A Northern correspondent of the day spoke of it in praise. “It must be confessed, that though there were over sixty acres of wheat, and eighty of oats and corn in the same field, it was most carefully protected; and the horses were picketed so that it could not be injured. No fences were wantonly destroyed; poultry was not disturbed; nor did the soldiers our blooded cattle so much as to test the quality of a steak or roast.”

Many of the troops were very restive under these orders.

“My fingers itched,” said a plain soldier, “just to burn down two houses, one to pay for my own, and the other for my brother’s home that the Yankees burnt on Mississippi River, but Mass Bob said I must n’t, and so I did n’t.”

A Southern newspaper at the time seemed to partake of the same feeling, and remarked sarcastically, “General Lee becomes irate at the robbing of a cherry-tree, and if he sees that the top rail of a fence has been thrown down, he will dismount and replace it with his own hands.”

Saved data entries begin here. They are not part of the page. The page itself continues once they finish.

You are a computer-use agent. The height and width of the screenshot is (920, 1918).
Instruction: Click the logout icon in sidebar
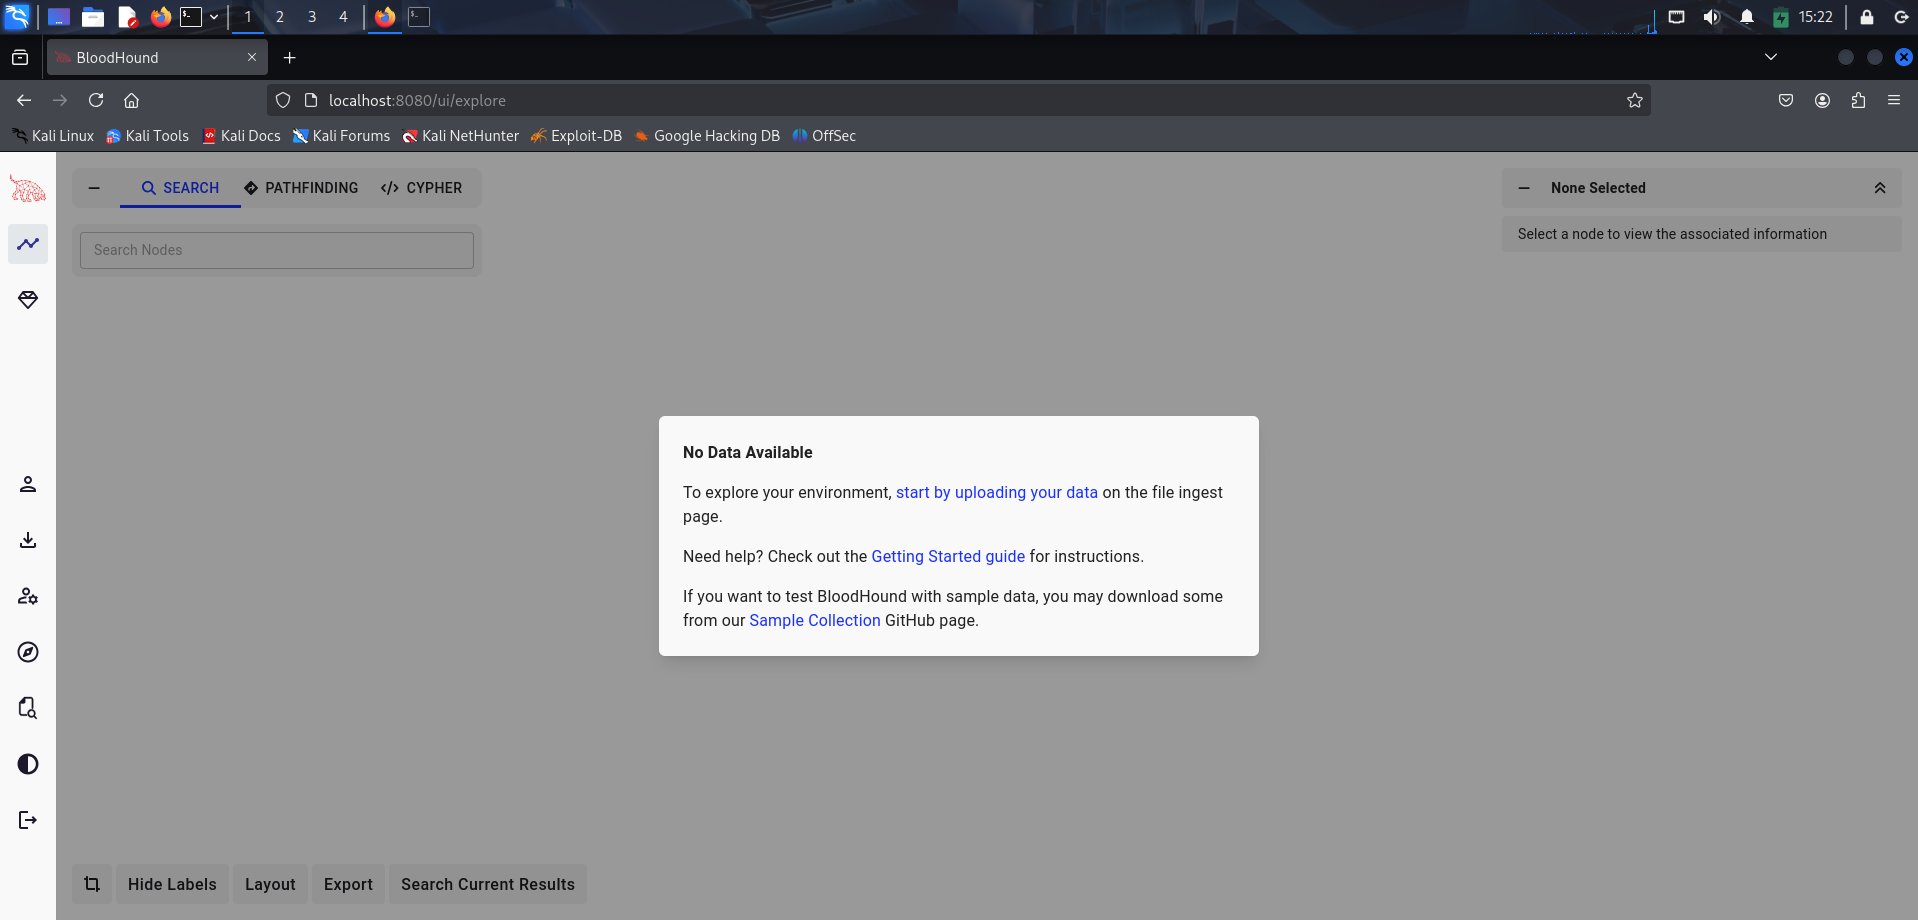click(x=28, y=820)
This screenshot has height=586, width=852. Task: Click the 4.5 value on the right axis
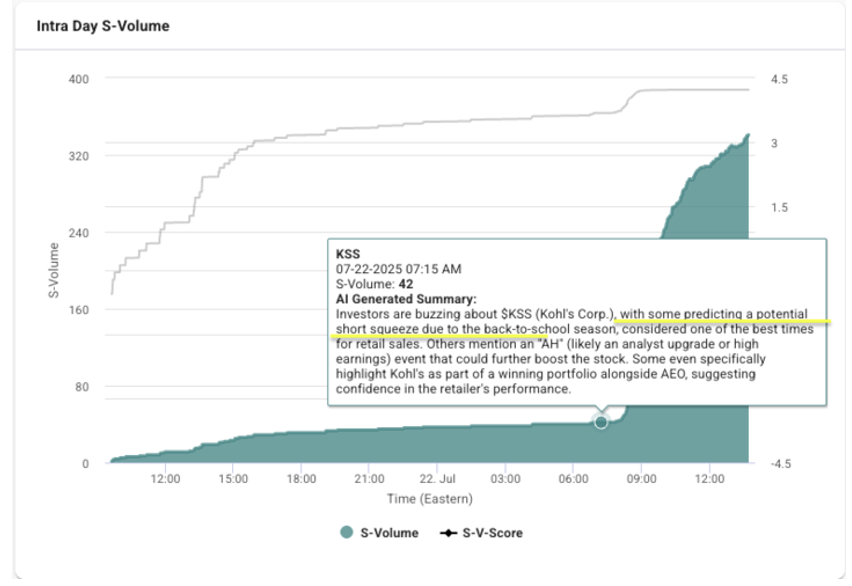[x=780, y=79]
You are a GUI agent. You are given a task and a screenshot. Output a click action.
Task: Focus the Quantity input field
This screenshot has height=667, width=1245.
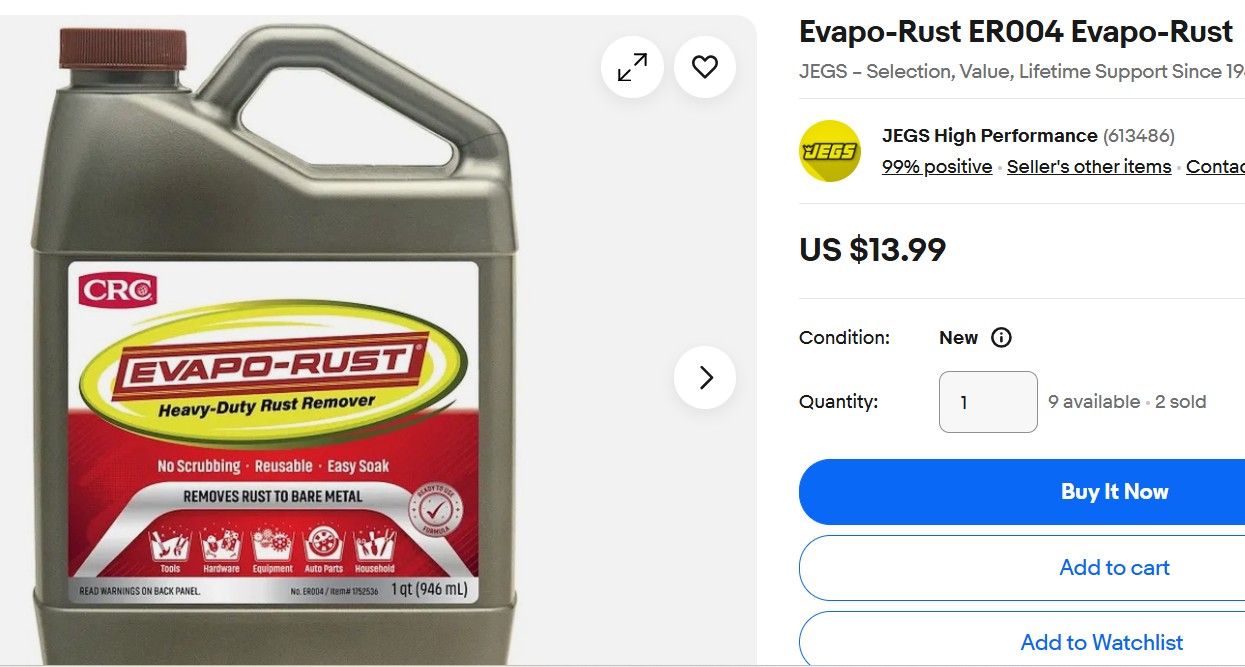[988, 402]
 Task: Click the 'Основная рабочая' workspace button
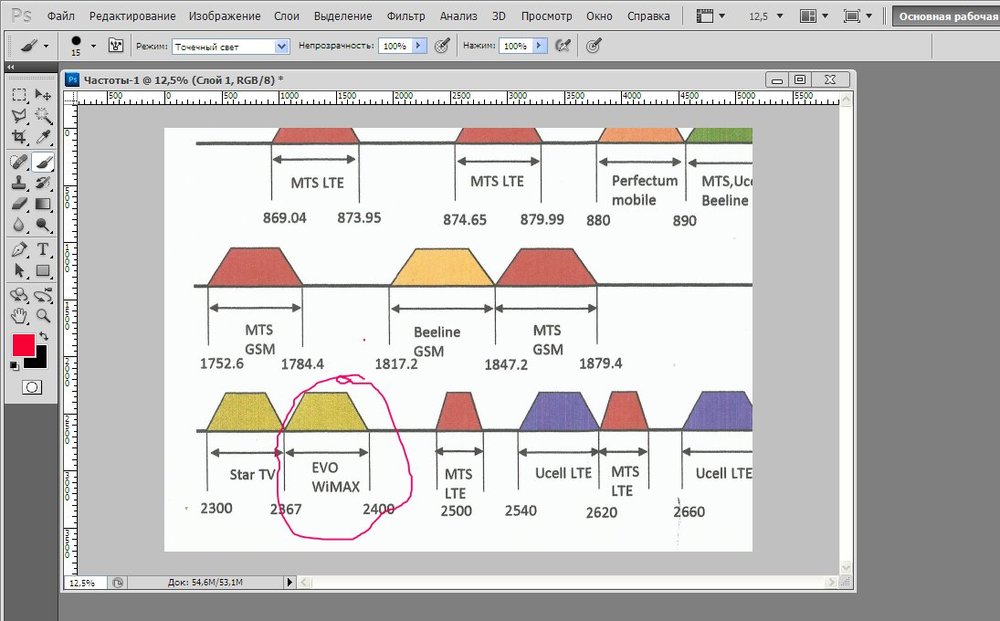pos(945,17)
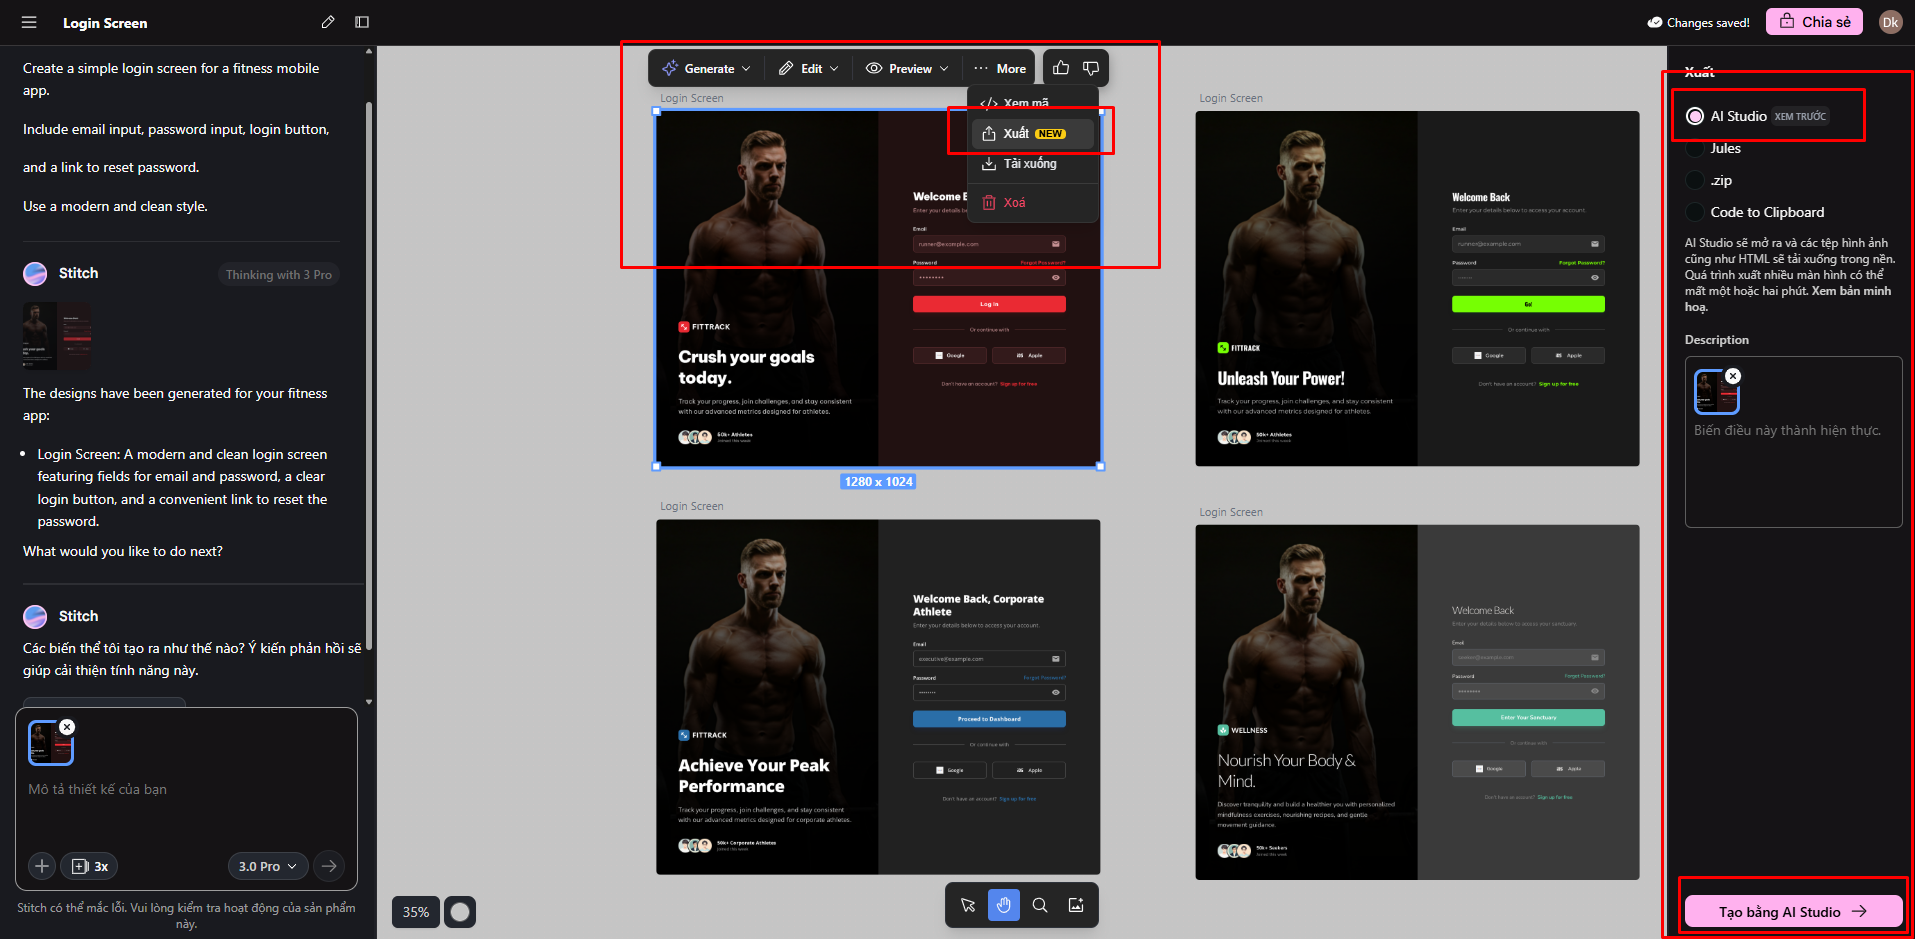
Task: Expand the Preview dropdown
Action: 907,68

He issued an order while at Chambersburg, Pennsylvania, in which he expresses to the troops the “marked satisfaction with which he has observed their conduct during their march,” and warns them that the “duties required by civilization and Christianity are as obligatory in the enemy’s country as our own.” . . . “It must be remembered,” he continued, “that we make war only on armed men, and that we cannot take vengeance for the wrongs our people have suffered without lowering ourselves in the eyes of all whose abhorrence has been excited by the atrocities of our enemy, and offending against Him to whom vengeance belongeth, without whose favor and support our efforts must all prove vain. The Commanding General, therefore, earnestly exhorts the troops to abstain, with most scrupulous care, from unnecessary or wanton injury to private property; and he enjoins upon all officers to arrest and bring to summary punishment all who shall in any way offend against the orders on the subject.”

None but a Christian could have issued such an order under such circumstances. He had been robbed of his property; had seen his invalid wife and young daughters refugees from the beautiful home of their inheritance; had seen the down-trodden fields and burning dwellings of his own State; had heard the wail of woe from the captive cities of the far South; and while his heart burned within him at the wrongs of his people, by the grace of God, he was enabled to rise nobly above human nature and by his example to exalt the army above the feelings which would have prompted them to lay waste and to destroy, and to return in full measure, the ills which had been inflicted on them. None but one born of the Spirit, Heaven-taught and Heaven-directed, could have exercised such Christian forbearance.

The old question, Is it right in the sight of God? naturally arose to his mind, and decided his course here, as it had done through his whole life; and he went on through the rich valleys of Pennsylvania, not to victory over the troops of the enemy,—that was denied him there,—but exercising that victory over evil, that power of ruling his own spirit and the spirits of other men, which proved him to be far “greater than he that taketh a city.”